What you give back should match the entries below character for character.

BEGIN Entries supplied

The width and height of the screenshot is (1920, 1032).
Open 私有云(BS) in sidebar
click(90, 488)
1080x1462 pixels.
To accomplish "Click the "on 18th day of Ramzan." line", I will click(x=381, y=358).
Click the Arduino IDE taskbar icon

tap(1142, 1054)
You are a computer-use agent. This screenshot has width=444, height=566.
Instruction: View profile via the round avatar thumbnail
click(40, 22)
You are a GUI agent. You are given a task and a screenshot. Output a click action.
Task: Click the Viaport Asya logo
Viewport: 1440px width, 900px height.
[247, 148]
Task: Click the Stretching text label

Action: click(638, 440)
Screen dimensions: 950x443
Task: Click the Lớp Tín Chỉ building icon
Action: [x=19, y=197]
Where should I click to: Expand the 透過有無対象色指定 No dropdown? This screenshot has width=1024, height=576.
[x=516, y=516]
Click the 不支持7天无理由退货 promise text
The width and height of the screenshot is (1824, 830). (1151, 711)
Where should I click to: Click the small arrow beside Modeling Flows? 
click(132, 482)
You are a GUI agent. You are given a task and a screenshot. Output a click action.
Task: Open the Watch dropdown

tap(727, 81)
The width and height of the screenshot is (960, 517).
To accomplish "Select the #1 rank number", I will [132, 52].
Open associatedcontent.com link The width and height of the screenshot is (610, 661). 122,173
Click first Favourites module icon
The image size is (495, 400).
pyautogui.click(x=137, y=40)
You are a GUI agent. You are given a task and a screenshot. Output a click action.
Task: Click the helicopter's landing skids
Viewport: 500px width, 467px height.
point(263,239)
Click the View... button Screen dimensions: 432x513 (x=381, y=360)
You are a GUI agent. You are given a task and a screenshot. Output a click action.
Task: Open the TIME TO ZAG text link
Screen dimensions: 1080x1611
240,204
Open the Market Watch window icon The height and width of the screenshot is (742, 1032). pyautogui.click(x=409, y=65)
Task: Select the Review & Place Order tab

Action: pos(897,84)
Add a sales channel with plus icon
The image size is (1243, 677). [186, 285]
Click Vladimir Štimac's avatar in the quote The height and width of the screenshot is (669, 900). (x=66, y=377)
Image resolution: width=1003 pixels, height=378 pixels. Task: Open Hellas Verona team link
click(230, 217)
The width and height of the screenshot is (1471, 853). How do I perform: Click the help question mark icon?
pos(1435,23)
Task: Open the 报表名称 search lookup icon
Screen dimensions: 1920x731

END Entries supplied

**Answer section**
The width and height of the screenshot is (1920, 1032).
Open 私有云(BS) in sidebar
click(90, 488)
1080x1462 pixels.
To accomplish "Click the "on 18th day of Ramzan." line", I will click(x=381, y=358).
Click the Arduino IDE taskbar icon

tap(1142, 1054)
You are a computer-use agent. This screenshot has width=444, height=566.
Instruction: View profile via the round avatar thumbnail
click(40, 22)
You are a GUI agent. You are given a task and a screenshot. Output a click action.
Task: Click the Viaport Asya logo
Viewport: 1440px width, 900px height.
[247, 148]
Task: Click the Stretching text label

Action: click(638, 440)
Screen dimensions: 950x443
Task: Click the Lớp Tín Chỉ building icon
Action: [x=19, y=197]
Where should I click to: Expand the 透過有無対象色指定 No dropdown? This screenshot has width=1024, height=576.
[x=516, y=516]
Click the 不支持7天无理由退货 promise text
The width and height of the screenshot is (1824, 830). (1151, 711)
Where should I click to: Click the small arrow beside Modeling Flows? 
click(132, 482)
You are a GUI agent. You are given a task and a screenshot. Output a click action.
Task: Open the Watch dropdown

tap(727, 81)
The width and height of the screenshot is (960, 517).
To accomplish "Select the #1 rank number", I will [132, 52].
Open associatedcontent.com link The width and height of the screenshot is (610, 661). 122,173
Click first Favourites module icon
The image size is (495, 400).
pyautogui.click(x=137, y=40)
You are a GUI agent. You are given a task and a screenshot. Output a click action.
Task: Click the helicopter's landing skids
Viewport: 500px width, 467px height.
point(263,239)
Click the View... button Screen dimensions: 432x513 (x=381, y=360)
You are a GUI agent. You are given a task and a screenshot. Output a click action.
Task: Open the TIME TO ZAG text link
Screen dimensions: 1080x1611
240,204
Open the Market Watch window icon The height and width of the screenshot is (742, 1032). pyautogui.click(x=409, y=65)
Task: Select the Review & Place Order tab

Action: pos(897,84)
Add a sales channel with plus icon
The image size is (1243, 677). [186, 285]
Click Vladimir Štimac's avatar in the quote The height and width of the screenshot is (669, 900). (x=66, y=377)
Image resolution: width=1003 pixels, height=378 pixels. Task: Open Hellas Verona team link
click(230, 217)
The width and height of the screenshot is (1471, 853). How do I perform: Click the help question mark icon?
pos(1435,23)
Task: Open the 报表名称 search lookup icon
Screen dimensions: 1920x731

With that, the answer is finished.